***** Extracted text *****

‘I could eat the a$$ out of this pig all day!’
Previously: The cheftestants went back to school and remember how you used to like the pudding at the cafeteria? Not so much when someone dumps 2 pounds of sugar, and so that means it’s goodbye to Jacqueline. And oh yeah, Arnold doesn’t like Kelly stealing all the attention.
What’s up with the music? It’s like some kind of suspense movie. Or some kind of Colonial battle scene?
Opening scenes of the townhouse, which has a string of lightbulbs in the back yard patio. They must party there every night after the shoot. Amanda is brushing her teeth on a bouncy. Not sure if that helps get her teeth any whiter, but I bet she really works out her core at the same time.
Kenny gets a card from his girlfriend, but all he can think about is Angelo. No, not in that way. He’s still jealous of Angelo and how he’s always on top and how Kenny’s always on bottom. Wait? Huh? Really, I am not talking about them as a couple. They’re rivals, according to the editors. Angelo is out in the backyard with the lightbulbs but it’s morning and he’s looking isolated and alone. I know because he says he feels isolated and alone. Recapping Top Chef is not rocket science, people!
They arrive at the Top Chef kitchen and there’s John Iuzzini. I know because he was on previous Top Chef seasons as the hunky dessert guy, who came out with this major dessert cookbook that looked like an encyclopedia. Anyway, his hair totally makes him look like Johnny Rocker, and I’m still not sure the 50s are so in right now. Oh, and Gail is there too with Padma, who introduces the fact that the two will be the host of Top Chef: Just Desserts. For some reason, that announcement prompts all the cheftestants to applaud. They’re so polite. I was at home yawning myself.
So in honor of Gail and Johnny Rocker, Padma says their quickfire challenge is to make dessert. John gives the rundown about how you have to be organized because dessert is all about precision and measurements, which is why so many cheftestants fail on desserts because they’re not allowed to look at recipes. Does anyone else see the disconnect? Anyway, it’s the pie challenge and they’re off to make a pie in two hours.
The editors continue to pit Arnold and Kelly against each other, but really, it’s mostly Arnold who’s bitching about Kelly getting under his skin. Come on, Arnold. Focus on your food, will you?
Alex is kind of weird, and is making some equally weird looking pie crust that has the shade of peanut butter. I think he said he’s making an almond crust. Ed is making a banana cream pie, which sounded yummy and delightful until he said he was going to step it up with … celery. Figs, I can see. Even zucchini. But celery? Stick it in a bloody mary, I say.
Angelo opens the oven and calls out to Tracey, and she comes to take out her pie which is way past the golden brown stage. She’s not happy with her blueberry crumble so she decided to make it again with just 30 minutes left.
Commercials. Home Depot is advertising its paint. Did you know you could spend an overnighter there waiting for them to mix your paint? I’ve experienced it first hand. Yes, I exaggerate, but not that much. Wow, Aveeno has a sunscreen that’s 100 SPF. I need that for my nose. Why is it only my nose gets burned. So frustrating. When you see me, please do not call me Rudolph.
Tasting. You know, usually I’ll “break it down” for you and list each cheftestant’s plate, but darn the editors are going by fast tonight. I think it’s because they realize they still have an ass load of cheftestants and they just want to zip through this boring cooking part and get to the drama. So I couldn’t catch everything, although I can say Kenny’s banana Fosters pie looked really well-made albeit kind of on the dark and brown side, and Kelly made an incredibly good looking chocolate tart that kind of looked like a chocolate mousse in tart form.

***** Given entries *****

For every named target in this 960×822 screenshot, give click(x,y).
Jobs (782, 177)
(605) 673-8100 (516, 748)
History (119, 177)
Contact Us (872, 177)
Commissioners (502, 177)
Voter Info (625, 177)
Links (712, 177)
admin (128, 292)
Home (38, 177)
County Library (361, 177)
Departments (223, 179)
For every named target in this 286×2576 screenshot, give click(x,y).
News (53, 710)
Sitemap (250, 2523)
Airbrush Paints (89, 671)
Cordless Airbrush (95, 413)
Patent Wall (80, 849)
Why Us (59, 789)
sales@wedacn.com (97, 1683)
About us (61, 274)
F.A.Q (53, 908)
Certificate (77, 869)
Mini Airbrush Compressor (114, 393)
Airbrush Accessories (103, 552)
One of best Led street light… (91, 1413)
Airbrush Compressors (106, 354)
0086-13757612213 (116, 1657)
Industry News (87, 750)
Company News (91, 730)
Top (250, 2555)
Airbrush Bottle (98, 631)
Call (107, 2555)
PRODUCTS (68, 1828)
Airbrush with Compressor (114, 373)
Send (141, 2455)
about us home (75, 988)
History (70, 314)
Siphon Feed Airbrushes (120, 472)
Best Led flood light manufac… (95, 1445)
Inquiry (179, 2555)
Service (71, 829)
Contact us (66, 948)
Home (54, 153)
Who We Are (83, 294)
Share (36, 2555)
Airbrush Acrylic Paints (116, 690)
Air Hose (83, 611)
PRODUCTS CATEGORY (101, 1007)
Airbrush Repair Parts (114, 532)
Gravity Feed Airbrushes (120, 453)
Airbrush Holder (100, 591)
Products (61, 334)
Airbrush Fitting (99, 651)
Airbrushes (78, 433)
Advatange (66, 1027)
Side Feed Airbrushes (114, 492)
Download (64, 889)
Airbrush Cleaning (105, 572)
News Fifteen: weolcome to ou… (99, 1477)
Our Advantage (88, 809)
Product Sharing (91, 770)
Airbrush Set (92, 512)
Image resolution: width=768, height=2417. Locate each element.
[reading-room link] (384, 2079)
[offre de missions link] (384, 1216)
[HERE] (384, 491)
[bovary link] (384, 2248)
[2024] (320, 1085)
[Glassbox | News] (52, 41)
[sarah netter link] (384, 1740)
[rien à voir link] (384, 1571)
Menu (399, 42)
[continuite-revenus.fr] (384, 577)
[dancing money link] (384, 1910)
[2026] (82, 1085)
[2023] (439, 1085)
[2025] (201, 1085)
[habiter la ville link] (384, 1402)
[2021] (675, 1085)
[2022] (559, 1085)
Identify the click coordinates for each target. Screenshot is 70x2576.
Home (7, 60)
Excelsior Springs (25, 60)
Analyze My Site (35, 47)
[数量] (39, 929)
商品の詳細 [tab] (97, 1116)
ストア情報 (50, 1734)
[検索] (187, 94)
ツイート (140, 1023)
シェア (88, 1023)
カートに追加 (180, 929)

*****

__Tasks__.
[1] Reproduce the Top Chef recap word for word, starting with "Opening scenes of" and going on through "the same time.".
[2] In the Top Chef recap, what kind of pie is Ed making, and what does he add to step it up?
[3] Continue the Top Chef recap from the point where it stops.
The listing has no role in any of this work.

__Answers to the exercises__.
[1]
Opening scenes of the townhouse, which has a string of lightbulbs in the back yard patio. They must party there every night after the shoot. Amanda is brushing her teeth on a bouncy. Not sure if that helps get her teeth any whiter, but I bet she really works out her core at the same time.

[2] A banana cream pie, which he steps up with celery.

[3]
Some cheftestants’ pies don’t even look like pies. They just kind of look like pie filling on a plate. I really don’t think any of them actually used a recipe because I didn’t see anyone referring to a list. In fact, I didn’t see anyone busting out the measuring cups or spoons. I think for this quickfire they should have made an exception. I guess Top Chef is also a test of their memories.
You know who they haven’t featured, the two blonds Andrea and Lynne. I still don’t know what they’re all about, and Lynne always seem angry to me. She made a mango pie, which sounds oddly interesting to me because I love anything with mango but the pie doesn’t look appetizing at all.
So Gail and John talk about their least favorite slices, which included Alex’s with no texture and Tracey with a thin crust that fell apart. Ed’s pie also had too many things that didn’t tie together. The successful pies were Kelly’s chocolate tart (simple is still good) and Stephen’s, who had a surprising flavor combination. But John names Kenny’s banana fosters with five-spice as the winner because it was simple with great texture. Kenny’s all stoked that he finally won, and he has such an ego that with this one win he’s already talking about going all the way. Um, Angelo still has two wins to your one, Kenny.
Elimination challenge. Padma says they’ll be celebrating another American tradition, which is the summer picnic. They have to prepare a cookout for a group of interns at Mount Vernon, the home of George Washington. (Yay, I visited Mount Vernon when I was in D.C. last year and it is an amazing place with a great view of the Potomac. The Kennedys had a state party on the lawn there.)
Weird Alex makes an inappropriate comment about taking advantage of interns, and Arnold is worried about grilling because it’ll clog up his pores.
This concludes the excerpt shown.